* Task to carry out *
From the entries below, give the number of lines where the word "computer" occurs, and nothing else.

[Data for processing — start]

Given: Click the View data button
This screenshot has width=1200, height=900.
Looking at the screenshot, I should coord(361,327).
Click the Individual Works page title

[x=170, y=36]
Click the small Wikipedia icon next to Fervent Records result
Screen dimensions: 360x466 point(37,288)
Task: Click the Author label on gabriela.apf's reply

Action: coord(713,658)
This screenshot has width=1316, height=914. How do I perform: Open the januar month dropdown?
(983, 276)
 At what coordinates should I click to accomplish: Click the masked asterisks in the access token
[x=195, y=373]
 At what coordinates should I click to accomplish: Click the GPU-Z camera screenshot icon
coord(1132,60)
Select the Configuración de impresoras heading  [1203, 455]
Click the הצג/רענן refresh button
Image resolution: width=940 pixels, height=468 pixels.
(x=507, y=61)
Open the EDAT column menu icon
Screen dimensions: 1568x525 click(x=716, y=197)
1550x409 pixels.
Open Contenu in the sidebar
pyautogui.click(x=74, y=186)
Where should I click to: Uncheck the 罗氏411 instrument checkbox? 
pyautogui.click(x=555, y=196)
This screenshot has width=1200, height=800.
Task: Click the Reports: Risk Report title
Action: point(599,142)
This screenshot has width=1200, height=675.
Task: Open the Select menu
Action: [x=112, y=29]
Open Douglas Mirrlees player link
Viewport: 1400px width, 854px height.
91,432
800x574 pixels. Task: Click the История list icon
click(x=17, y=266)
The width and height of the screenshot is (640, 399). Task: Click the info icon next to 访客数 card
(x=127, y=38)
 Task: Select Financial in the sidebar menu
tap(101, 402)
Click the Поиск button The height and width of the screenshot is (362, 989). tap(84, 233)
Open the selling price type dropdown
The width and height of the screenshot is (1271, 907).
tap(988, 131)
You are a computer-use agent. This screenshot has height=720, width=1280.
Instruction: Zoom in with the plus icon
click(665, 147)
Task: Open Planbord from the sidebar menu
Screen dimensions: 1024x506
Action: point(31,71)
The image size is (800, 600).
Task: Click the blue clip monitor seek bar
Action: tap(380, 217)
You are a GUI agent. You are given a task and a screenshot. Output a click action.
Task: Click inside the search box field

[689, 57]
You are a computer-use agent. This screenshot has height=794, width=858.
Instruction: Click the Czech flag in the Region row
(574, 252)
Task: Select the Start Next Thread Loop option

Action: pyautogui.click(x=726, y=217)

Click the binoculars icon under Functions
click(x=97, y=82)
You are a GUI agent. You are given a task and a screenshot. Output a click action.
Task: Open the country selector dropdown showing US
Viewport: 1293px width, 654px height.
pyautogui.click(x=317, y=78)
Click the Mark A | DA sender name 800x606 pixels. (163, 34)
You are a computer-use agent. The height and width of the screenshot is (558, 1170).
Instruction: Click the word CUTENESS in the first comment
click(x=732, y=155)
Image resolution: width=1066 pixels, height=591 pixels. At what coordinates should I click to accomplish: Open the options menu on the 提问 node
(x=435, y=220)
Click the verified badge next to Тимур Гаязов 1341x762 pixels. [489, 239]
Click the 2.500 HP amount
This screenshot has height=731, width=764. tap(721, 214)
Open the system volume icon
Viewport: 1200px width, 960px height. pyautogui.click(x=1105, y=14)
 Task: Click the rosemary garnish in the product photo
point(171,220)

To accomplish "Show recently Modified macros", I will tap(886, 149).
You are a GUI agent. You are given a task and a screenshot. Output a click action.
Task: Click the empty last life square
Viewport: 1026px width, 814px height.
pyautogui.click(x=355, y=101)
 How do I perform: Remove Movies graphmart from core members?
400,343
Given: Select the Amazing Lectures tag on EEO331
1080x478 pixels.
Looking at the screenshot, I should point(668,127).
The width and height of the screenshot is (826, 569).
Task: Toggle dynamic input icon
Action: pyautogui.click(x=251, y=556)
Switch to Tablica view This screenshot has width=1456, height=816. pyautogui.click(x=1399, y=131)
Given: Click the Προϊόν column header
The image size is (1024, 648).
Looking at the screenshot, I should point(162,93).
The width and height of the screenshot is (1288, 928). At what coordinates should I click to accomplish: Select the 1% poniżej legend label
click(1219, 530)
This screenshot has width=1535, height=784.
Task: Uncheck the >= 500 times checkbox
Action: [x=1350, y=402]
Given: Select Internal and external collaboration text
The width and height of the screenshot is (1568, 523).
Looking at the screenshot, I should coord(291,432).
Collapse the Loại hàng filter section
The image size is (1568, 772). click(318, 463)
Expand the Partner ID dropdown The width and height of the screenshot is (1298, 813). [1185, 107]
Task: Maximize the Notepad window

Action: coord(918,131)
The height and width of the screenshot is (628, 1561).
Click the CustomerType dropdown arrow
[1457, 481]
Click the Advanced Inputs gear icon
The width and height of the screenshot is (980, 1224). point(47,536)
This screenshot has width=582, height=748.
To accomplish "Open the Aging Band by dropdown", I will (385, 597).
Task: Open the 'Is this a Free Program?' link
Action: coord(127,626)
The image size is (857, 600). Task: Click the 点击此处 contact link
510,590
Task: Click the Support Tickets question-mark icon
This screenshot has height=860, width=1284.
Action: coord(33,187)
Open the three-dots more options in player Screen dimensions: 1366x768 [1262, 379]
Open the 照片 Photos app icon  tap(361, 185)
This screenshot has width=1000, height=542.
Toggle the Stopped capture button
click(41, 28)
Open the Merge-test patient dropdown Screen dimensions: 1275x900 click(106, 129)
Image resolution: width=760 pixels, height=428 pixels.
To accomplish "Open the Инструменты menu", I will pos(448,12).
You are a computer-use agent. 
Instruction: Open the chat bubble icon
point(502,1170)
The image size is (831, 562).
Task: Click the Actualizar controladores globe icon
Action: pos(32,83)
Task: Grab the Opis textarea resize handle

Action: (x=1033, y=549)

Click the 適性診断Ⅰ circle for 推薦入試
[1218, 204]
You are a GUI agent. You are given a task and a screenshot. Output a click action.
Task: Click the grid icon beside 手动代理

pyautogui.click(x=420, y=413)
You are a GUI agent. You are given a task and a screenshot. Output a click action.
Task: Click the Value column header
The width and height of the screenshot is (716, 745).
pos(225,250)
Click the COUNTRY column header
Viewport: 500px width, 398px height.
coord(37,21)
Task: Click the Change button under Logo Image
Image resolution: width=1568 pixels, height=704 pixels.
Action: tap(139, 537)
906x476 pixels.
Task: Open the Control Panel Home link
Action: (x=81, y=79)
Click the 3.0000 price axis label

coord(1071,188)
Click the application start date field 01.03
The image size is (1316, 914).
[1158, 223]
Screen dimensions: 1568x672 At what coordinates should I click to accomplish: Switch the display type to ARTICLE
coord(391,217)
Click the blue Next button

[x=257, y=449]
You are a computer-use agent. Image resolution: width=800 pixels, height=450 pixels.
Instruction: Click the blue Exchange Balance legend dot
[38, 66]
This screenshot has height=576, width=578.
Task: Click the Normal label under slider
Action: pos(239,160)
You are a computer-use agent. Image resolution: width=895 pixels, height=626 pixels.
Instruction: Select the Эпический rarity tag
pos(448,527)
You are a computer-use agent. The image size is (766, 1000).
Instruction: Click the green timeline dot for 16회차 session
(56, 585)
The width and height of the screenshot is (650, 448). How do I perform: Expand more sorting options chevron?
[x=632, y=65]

[Data for processing — finish]

* Answer *
7